Brief - Retype every line below precisely as it appears.

● ● ● ● ●

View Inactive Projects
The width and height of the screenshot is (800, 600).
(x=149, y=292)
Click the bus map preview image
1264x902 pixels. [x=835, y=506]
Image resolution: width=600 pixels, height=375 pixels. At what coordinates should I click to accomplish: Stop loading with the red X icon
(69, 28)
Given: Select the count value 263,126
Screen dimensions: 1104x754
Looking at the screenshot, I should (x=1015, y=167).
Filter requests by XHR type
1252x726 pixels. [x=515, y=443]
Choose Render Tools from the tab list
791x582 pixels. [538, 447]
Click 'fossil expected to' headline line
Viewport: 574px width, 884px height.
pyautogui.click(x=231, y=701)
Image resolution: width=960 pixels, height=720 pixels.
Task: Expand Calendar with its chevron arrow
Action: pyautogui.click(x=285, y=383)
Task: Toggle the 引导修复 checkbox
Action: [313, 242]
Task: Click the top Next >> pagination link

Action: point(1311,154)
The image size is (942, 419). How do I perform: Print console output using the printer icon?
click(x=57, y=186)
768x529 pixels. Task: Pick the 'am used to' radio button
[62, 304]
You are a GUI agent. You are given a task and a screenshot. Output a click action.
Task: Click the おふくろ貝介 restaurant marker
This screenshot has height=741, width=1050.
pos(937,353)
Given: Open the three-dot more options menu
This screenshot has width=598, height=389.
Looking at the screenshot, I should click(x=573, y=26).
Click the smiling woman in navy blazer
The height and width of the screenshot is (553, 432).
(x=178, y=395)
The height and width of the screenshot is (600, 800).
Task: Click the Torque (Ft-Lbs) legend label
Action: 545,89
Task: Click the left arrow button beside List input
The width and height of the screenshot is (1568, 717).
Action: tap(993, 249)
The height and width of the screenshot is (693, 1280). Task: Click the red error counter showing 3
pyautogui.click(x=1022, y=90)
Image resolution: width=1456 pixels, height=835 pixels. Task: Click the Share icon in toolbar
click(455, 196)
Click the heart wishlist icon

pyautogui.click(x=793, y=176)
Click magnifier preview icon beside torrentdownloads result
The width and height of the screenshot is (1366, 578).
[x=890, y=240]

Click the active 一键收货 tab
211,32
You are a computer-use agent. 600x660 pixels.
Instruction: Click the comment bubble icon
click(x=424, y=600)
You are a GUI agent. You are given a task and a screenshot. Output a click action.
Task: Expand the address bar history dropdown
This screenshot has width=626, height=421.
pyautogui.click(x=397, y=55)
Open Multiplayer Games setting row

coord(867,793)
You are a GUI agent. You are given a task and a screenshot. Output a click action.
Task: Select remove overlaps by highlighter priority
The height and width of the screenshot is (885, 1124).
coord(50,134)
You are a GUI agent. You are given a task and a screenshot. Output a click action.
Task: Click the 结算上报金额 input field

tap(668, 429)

● ● ● ● ●

Task result -
View Inactive Projects
The width and height of the screenshot is (800, 600).
(x=149, y=292)
Click the bus map preview image
1264x902 pixels. [x=835, y=506]
Image resolution: width=600 pixels, height=375 pixels. At what coordinates should I click to accomplish: Stop loading with the red X icon
(69, 28)
Given: Select the count value 263,126
Screen dimensions: 1104x754
Looking at the screenshot, I should (x=1015, y=167).
Filter requests by XHR type
1252x726 pixels. [x=515, y=443]
Choose Render Tools from the tab list
791x582 pixels. [538, 447]
Click 'fossil expected to' headline line
Viewport: 574px width, 884px height.
pyautogui.click(x=231, y=701)
Image resolution: width=960 pixels, height=720 pixels.
Task: Expand Calendar with its chevron arrow
Action: pyautogui.click(x=285, y=383)
Task: Toggle the 引导修复 checkbox
Action: [313, 242]
Task: Click the top Next >> pagination link

Action: point(1311,154)
The image size is (942, 419). How do I perform: Print console output using the printer icon?
click(x=57, y=186)
768x529 pixels. Task: Pick the 'am used to' radio button
[62, 304]
You are a GUI agent. You are given a task and a screenshot. Output a click action.
Task: Click the おふくろ貝介 restaurant marker
This screenshot has height=741, width=1050.
pos(937,353)
Given: Open the three-dot more options menu
This screenshot has width=598, height=389.
Looking at the screenshot, I should click(x=573, y=26).
Click the smiling woman in navy blazer
The height and width of the screenshot is (553, 432).
(x=178, y=395)
The height and width of the screenshot is (600, 800).
Task: Click the Torque (Ft-Lbs) legend label
Action: 545,89
Task: Click the left arrow button beside List input
The width and height of the screenshot is (1568, 717).
Action: tap(993, 249)
The height and width of the screenshot is (693, 1280). Task: Click the red error counter showing 3
pyautogui.click(x=1022, y=90)
Image resolution: width=1456 pixels, height=835 pixels. Task: Click the Share icon in toolbar
click(455, 196)
Click the heart wishlist icon

pyautogui.click(x=793, y=176)
Click magnifier preview icon beside torrentdownloads result
The width and height of the screenshot is (1366, 578).
[x=890, y=240]

Click the active 一键收货 tab
211,32
You are a computer-use agent. 600x660 pixels.
Instruction: Click the comment bubble icon
click(x=424, y=600)
You are a GUI agent. You are given a task and a screenshot. Output a click action.
Task: Expand the address bar history dropdown
This screenshot has width=626, height=421.
pyautogui.click(x=397, y=55)
Open Multiplayer Games setting row

coord(867,793)
You are a GUI agent. You are given a task and a screenshot. Output a click action.
Task: Select remove overlaps by highlighter priority
The height and width of the screenshot is (885, 1124).
coord(50,134)
You are a GUI agent. You are given a task and a screenshot. Output a click action.
Task: Click the 结算上报金额 input field

tap(668, 429)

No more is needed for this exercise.